El sindicato Solidaridad ha recordado que el llamado «colchón familiar» —la red de apoyo entre generaciones que tradicionalmente salvaba a las familias españolas en tiempos difíciles— se rompió con la crisis de 2008, y desde entonces nunca se ha recuperado.
«Todos conocemos a personas o a núcleos familiares enteros que nunca salieron de aquella crisis. Luego vino la pandemia, la inflación y los precios disparados de vivienda, luz y alimentos. El salario mínimo sube, pero de forma artificial y cargándose empleo y precios a su paso, siendo la subida de sueldos insuficiente ante la subida de la cesta de la compra (un 35% más en tan solo tres años)«, ha denunciado el secretario general del sindicato, Jordi de la Fuente.
«Hoy son miles y miles los españoles que viven peor que sus padres, que han visto devaluado su nivel de vida estrepitosamente. Desde los sillones que subvencionan y reparten pobreza habrá quien los quiera ver a niveles de posguerra para que sigan dependiendo de ellos», manifiesta.

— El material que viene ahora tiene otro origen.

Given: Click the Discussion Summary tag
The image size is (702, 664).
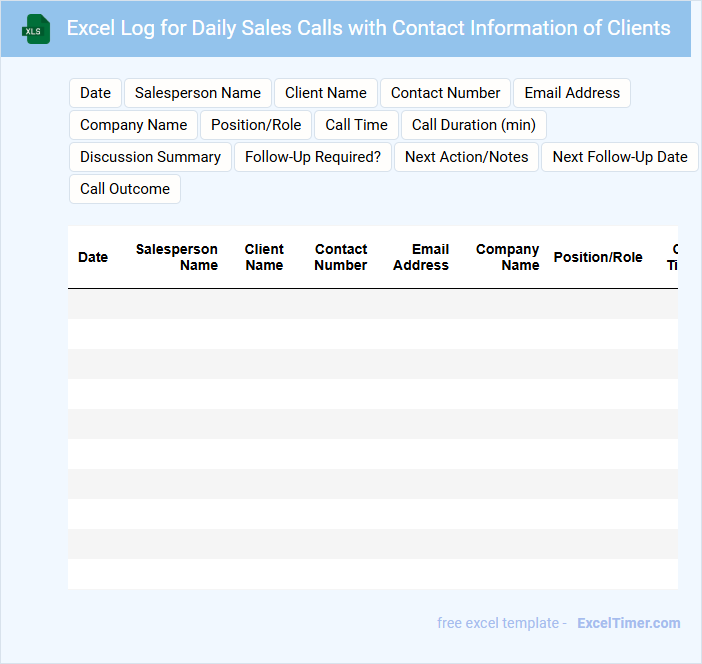Looking at the screenshot, I should pos(150,157).
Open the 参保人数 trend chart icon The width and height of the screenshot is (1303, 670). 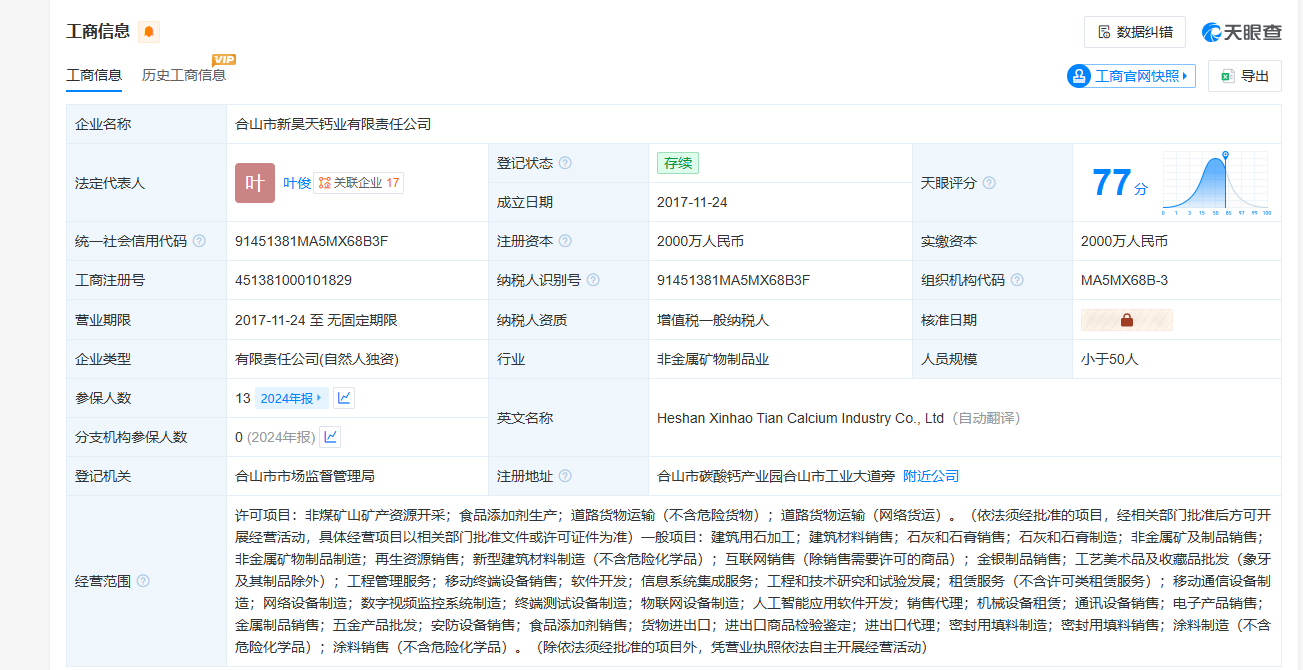click(344, 398)
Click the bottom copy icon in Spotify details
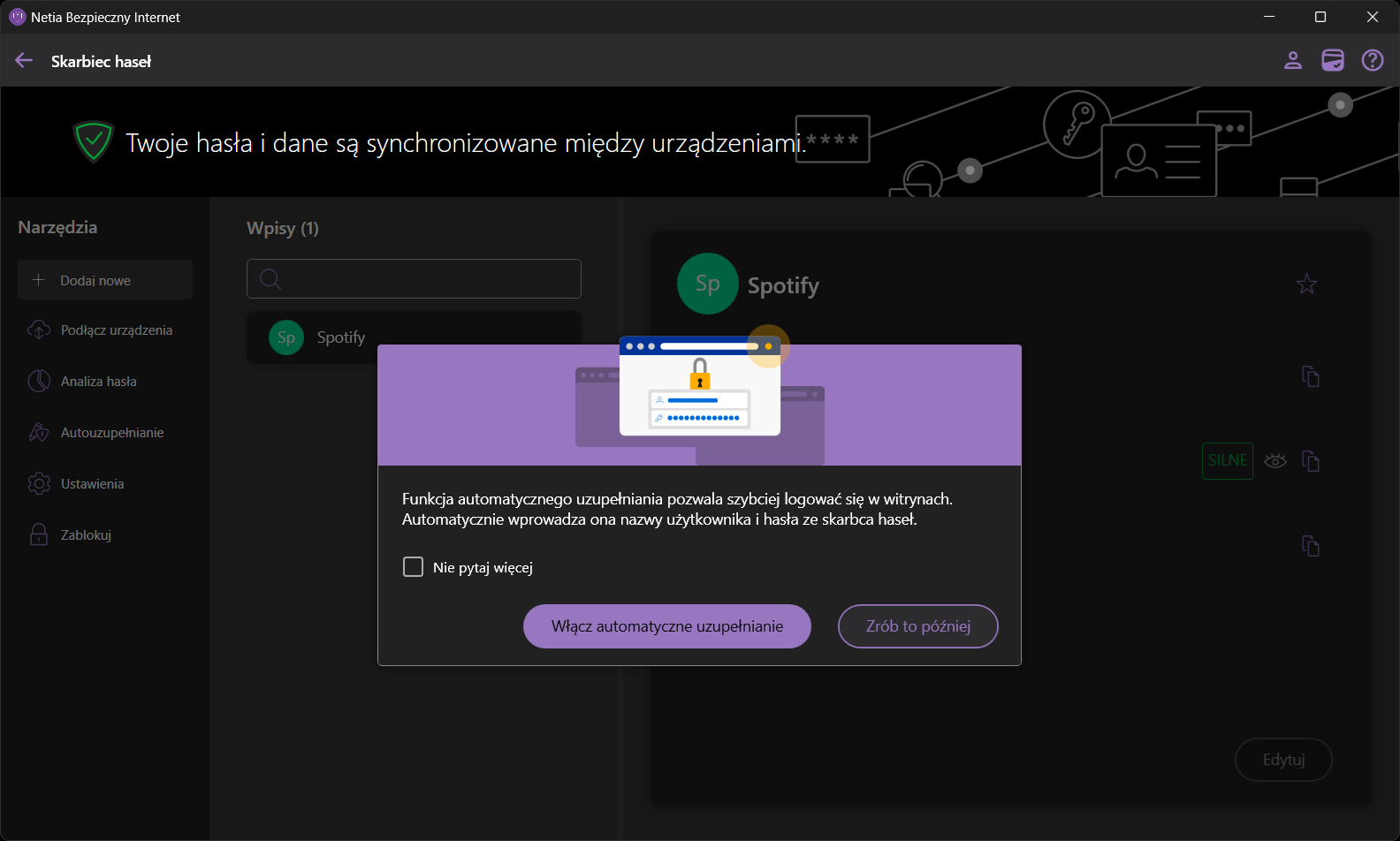 [1311, 546]
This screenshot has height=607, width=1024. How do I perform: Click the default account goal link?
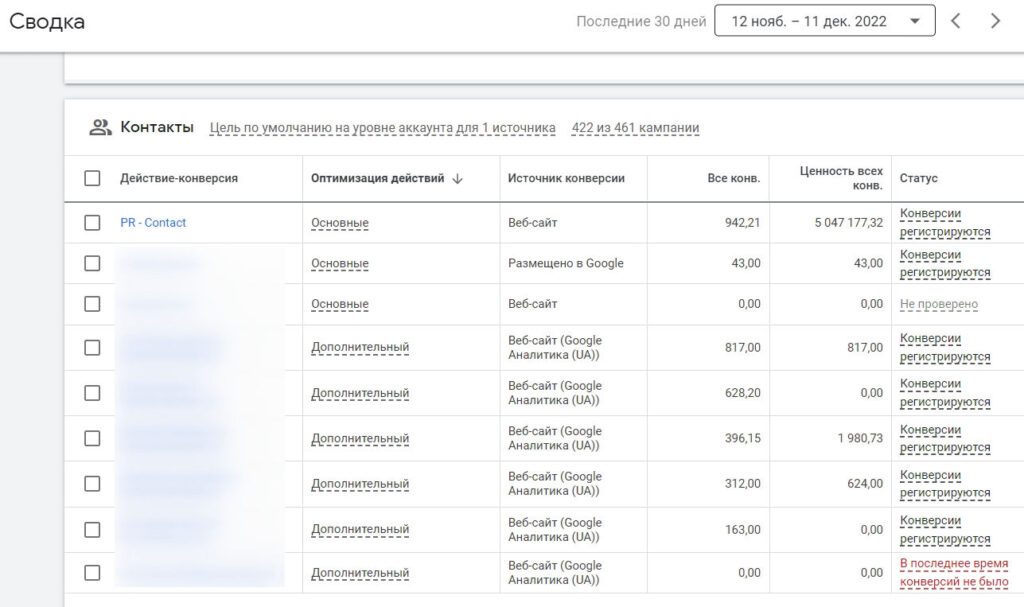click(382, 128)
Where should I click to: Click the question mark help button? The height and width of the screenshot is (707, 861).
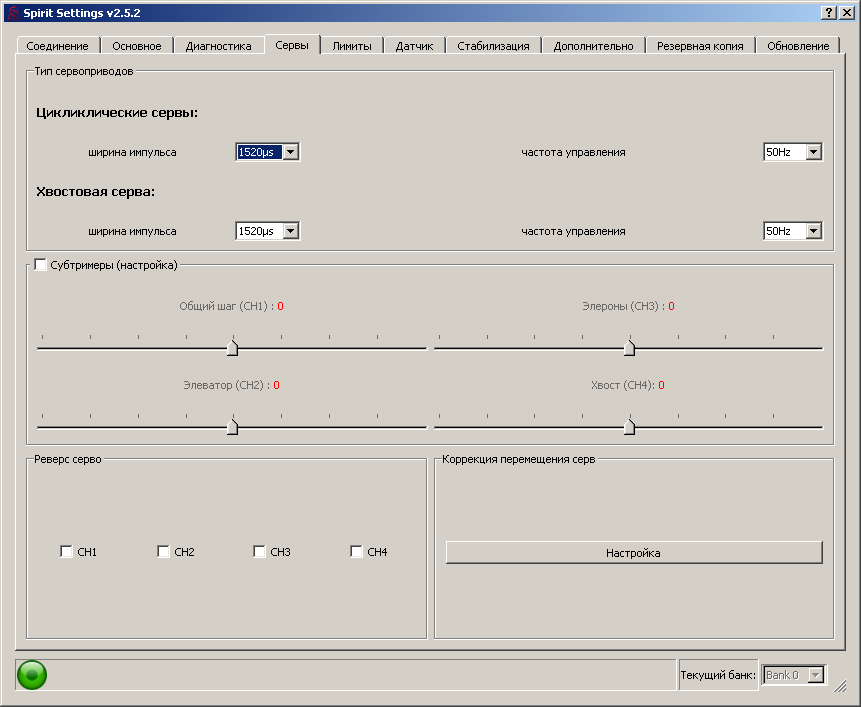pos(828,12)
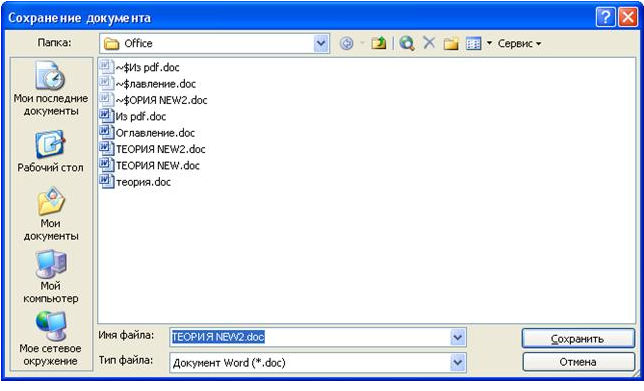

En este sentido, reitera que el umbral de pobreza en España se sitúa en 11.584 euros anuales por persona, lo que significa que una familia con dos adultos y dos hijos se considera pobre si sus ingresos totales son inferiores a 24.327 euros al año. Según estimaciones del INE, esto afecta a más de 1,5 millones de familias españolas que viven permanentemente al borde del límite económico —pese a tener uno o más miembros trabajando—.
«El Gobierno habla de crecimiento, pero no dice que ese crecimiento se construye sobre la espalda del trabajador español, que cobra poco, paga mucho y recibe cada vez menos. Mientras tanto, se multiplican las ayudas a colectivos que no producen ni aportan al país», denuncia el sindicato, que exige una política económica y laboral que «priorice a la clase trabajadora nacional» con una subida de salarios vinculada al coste de la vida; empleo estable y a jornada completa, no contratos temporales o parciales disfrazados; protección social dirigida a las familias trabajadoras españolas; y el fin del abuso del gasto social sin control ni contraprestación.
“El pueblo trabajador español no quiere caridad, quiere justicia. Queremos un modelo que premie el esfuerzo, no que condene a los nuestros a vivir peor que sus padres mientras otros se benefician del sistema», concluye.